Fahrzeuge mit "Figurproblemen":  In NRW werden die Baustellenfahrstreifen verbreitert, Autofahrer müssen die tatsächliche Fahrzeugbreite wissen

Das nordrhein-westfälische Verkehrsministerium hat die Straßenbauämter angewiesen, baustellenbedingte Fahrstreifenverengungen für Fahrzeuge mit einer maximalen Breite von 2,1 Metern auf Bundesautobahnen und Landstraßen freizugeben. Dadurch ist es nun Fahrzeugführern, deren Fahrzeuge eine Breite von bis zu 2,1 Metern aufweisen gestattet, den z. B. in Baustellen schmalen linken Fahrstreifen zu befahren, ohne der Gefahr eines Verwarnungsgeldes von 20 Euro durch die Polizei zu unterliegen. Dennoch bleibt der Autofahrer dazu verpflichtet, sich über die tatsächliche Breite seines Wagens zu informieren, so Obermeister Reiner Irlenbusch von der Kraftfahrzeuginnung Bergisches Land.

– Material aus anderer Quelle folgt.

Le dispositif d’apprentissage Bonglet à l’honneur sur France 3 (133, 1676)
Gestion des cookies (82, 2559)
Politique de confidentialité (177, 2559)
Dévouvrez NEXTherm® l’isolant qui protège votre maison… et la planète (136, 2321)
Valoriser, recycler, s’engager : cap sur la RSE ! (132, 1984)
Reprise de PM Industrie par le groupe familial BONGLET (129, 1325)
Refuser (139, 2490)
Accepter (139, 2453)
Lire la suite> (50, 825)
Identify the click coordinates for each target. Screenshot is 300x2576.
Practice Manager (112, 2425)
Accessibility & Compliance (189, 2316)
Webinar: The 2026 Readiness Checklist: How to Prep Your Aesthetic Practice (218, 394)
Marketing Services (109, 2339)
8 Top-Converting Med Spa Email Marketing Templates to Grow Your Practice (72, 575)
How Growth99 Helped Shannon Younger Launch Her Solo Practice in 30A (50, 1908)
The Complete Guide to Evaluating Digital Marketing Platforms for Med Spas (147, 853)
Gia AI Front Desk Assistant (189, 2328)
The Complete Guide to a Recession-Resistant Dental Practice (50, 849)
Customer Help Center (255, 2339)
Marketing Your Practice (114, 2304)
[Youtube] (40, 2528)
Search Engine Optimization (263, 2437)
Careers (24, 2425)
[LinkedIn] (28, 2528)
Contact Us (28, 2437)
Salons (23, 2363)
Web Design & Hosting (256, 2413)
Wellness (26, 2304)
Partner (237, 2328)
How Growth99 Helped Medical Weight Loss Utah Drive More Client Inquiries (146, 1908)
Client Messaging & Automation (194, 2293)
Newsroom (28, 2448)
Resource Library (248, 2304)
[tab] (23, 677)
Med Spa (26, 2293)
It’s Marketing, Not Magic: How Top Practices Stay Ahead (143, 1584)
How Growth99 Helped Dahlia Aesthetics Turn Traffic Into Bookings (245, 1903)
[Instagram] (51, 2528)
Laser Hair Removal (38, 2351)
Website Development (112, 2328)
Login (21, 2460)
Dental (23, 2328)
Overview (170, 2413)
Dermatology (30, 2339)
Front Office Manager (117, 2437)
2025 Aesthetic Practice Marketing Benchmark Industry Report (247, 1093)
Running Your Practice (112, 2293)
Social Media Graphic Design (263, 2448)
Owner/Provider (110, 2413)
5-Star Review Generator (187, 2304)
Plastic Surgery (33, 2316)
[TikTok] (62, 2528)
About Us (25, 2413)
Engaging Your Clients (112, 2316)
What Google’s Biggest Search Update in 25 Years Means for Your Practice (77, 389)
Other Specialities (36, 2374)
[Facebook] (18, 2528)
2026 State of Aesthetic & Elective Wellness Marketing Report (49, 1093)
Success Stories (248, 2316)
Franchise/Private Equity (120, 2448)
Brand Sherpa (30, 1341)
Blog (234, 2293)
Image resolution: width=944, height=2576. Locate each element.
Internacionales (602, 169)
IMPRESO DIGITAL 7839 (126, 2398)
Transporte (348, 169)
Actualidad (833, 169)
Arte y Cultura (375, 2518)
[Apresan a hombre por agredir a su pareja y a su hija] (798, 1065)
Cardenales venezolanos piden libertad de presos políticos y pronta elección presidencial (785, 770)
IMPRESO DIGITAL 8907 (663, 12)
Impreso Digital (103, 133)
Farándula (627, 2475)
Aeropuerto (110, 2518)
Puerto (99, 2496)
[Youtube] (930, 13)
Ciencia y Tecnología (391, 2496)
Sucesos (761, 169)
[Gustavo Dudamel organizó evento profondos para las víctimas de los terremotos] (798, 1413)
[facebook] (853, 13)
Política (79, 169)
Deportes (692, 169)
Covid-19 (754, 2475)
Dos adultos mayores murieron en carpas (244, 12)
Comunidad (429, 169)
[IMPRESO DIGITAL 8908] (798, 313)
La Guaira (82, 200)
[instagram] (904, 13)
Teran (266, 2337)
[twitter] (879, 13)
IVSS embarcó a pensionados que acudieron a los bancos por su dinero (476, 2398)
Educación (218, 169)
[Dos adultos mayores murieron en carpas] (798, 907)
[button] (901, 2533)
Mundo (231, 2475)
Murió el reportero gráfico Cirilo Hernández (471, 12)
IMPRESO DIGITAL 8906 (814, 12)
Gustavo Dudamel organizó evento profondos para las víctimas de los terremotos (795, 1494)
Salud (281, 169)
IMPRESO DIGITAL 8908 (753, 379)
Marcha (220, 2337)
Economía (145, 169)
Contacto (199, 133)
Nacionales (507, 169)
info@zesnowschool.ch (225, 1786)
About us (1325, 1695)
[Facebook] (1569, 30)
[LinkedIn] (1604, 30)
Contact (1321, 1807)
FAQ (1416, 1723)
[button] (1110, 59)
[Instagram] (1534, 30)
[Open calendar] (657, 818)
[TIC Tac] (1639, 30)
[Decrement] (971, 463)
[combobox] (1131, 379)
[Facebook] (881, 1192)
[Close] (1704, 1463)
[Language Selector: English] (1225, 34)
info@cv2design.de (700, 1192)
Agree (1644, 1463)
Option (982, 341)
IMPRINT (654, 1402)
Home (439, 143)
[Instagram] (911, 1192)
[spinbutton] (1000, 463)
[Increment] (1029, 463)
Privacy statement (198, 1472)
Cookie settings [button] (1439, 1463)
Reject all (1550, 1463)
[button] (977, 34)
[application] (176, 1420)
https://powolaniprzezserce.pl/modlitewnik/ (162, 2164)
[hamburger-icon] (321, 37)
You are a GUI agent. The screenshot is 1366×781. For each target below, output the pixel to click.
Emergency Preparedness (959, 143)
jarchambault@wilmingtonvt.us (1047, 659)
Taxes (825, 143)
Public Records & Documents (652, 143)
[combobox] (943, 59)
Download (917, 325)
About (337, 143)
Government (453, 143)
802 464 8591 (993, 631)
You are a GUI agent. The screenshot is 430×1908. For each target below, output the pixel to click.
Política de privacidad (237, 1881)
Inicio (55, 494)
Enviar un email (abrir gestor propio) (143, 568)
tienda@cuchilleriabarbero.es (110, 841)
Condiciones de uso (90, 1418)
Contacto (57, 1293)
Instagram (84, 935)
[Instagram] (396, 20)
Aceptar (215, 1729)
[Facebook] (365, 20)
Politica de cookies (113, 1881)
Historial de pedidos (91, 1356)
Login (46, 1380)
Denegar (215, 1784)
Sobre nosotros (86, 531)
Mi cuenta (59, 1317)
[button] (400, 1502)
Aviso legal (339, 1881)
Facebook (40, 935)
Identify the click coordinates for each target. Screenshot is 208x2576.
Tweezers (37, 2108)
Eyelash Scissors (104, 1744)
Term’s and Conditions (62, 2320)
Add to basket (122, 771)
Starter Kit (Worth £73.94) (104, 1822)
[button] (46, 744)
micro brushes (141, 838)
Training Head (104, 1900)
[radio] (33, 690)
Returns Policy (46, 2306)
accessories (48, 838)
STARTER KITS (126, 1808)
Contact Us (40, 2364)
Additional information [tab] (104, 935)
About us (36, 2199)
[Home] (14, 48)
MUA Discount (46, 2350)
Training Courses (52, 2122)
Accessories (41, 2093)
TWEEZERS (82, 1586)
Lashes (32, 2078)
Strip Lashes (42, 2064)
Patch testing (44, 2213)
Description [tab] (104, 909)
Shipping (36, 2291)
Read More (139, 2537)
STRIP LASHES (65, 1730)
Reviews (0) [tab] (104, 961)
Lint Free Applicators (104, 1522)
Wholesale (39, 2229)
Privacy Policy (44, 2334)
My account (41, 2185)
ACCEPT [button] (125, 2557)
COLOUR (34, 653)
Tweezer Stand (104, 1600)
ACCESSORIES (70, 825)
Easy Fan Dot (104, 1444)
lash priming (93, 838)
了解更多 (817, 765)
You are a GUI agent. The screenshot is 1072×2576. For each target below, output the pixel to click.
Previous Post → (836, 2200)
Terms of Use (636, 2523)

Bislang wurden viele Autofahrer durch das Verkehrszeichen 264 "Tatsächliche Breite - 2 m" z. B. bei Baustellenankündigungen ausgebremst und auf die rechte Fahrspur zwischen die Nutzfahrzeuge verbannt. Dies betrifft beachtenswerte 70 Prozent der heutigen neu zugelassenen Pkw mit einer tatsächlichen Breite einschließlich der Außenspiegel von mehr als zwei Metern. Dabei wissen viele Autofahrer oftmals gar nicht, wie breit ihr Fahrzeug wirklich ist. Während im Fahrzeugschein die Fahrzeugbreite europaeinheitlich ohne Außenspiegel berücksichtigt wird, sind die Karosserieabmessungen mit Außenspiegel oftmals nur der Betriebsanleitung bzw. den Prospekten der Pkw und Kleintransporter bis 3,5 t zu entnehmen.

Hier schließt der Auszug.